Carmakers now compete vigorously with high-tech companies to be the emerging leaders who will make a difference, so the costs for attracting and retaining workers are rising. The number of unfilled positions in the information and communications technology (ICT) space in Western Europe (WE) rose by 43 percent between 2016 and 2018.
To remain successful, automotive players in WE need to rethink their R&D.
CEE offers advantages for developing automotive R&D
There are five reasons WE automotive companies might look toward CEE for a solution:
- Available talent pool. The relevant talent pool in CEE is only 10 to 15 percent smaller than the one in Germany (6.6 million versus 8.0 million), and there is less competition given the relatively smaller presence of global engineering and IT companies in the region (Exhibit 1).
- Competitive wages. The region’s R&D-related salary costs are 60 percent lower than in WE. Although this wage gap has recently narrowed somewhat in percentage terms, it has still grown in nominal terms over the past ten years, reaching up to €40,000 per employee per year.
- Automotive manufacturing and R&D maturity. Several WE companies are already taking advantage of the CEE opportunity, but there is significant room for growth. In the automotive sector, R&D full-time-equivalent employees comprise only 1.9 percent of the workforce in CEE, compared to 13.4 percent in Germany (Exhibit 2).

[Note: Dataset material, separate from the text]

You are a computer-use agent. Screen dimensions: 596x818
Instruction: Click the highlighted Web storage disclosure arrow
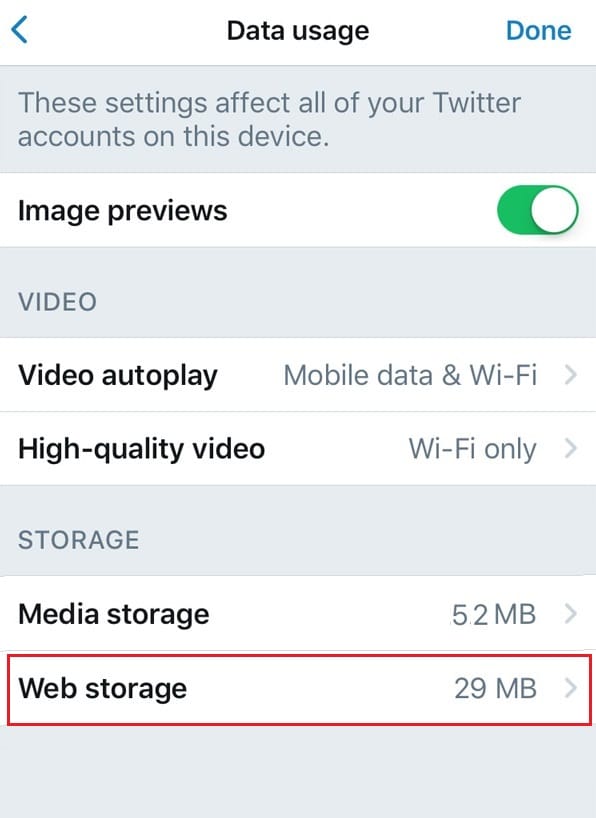coord(573,688)
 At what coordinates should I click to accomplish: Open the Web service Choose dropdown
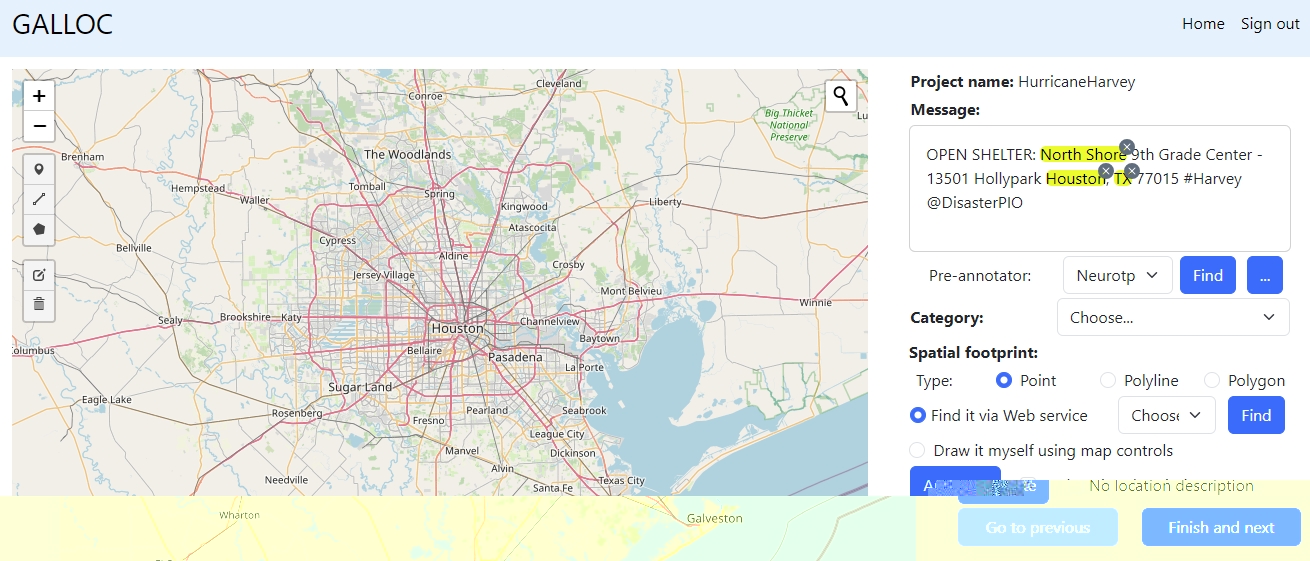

- Well-developed infrastructure. CEE boasts a network of easily accessible airports, relatively modern highway and rail systems, and well-developed digital infrastructure.
- Government support. In various ways, the governments of CEE countries encourage this type of investment via a variety of incentives, including tax breaks, investment subsidies, streamlined bureaucratic processes, and funding for training partnerships with universities.
Developing R&D in CEE is likely to increase European automotive competitiveness
The near-sourcing of R&D activities from countries in CEE will likely increase the European automotive sector’s broader global competitiveness. As more companies look east to set up R&D centers, very specific long-term benefits accrue to both the automotive company and the CEE region as well:
- Economic growth and resilience. A rise in R&D activity likely leads to GDP growth for the host country driven directly by both higher productivity and the greater incentive for governments and businesses to invest. Automotive players can benefit from economic growth in the region, because strong economies attract skilled people, which supports a talent pipeline and further strengthens the R&D ecosystem.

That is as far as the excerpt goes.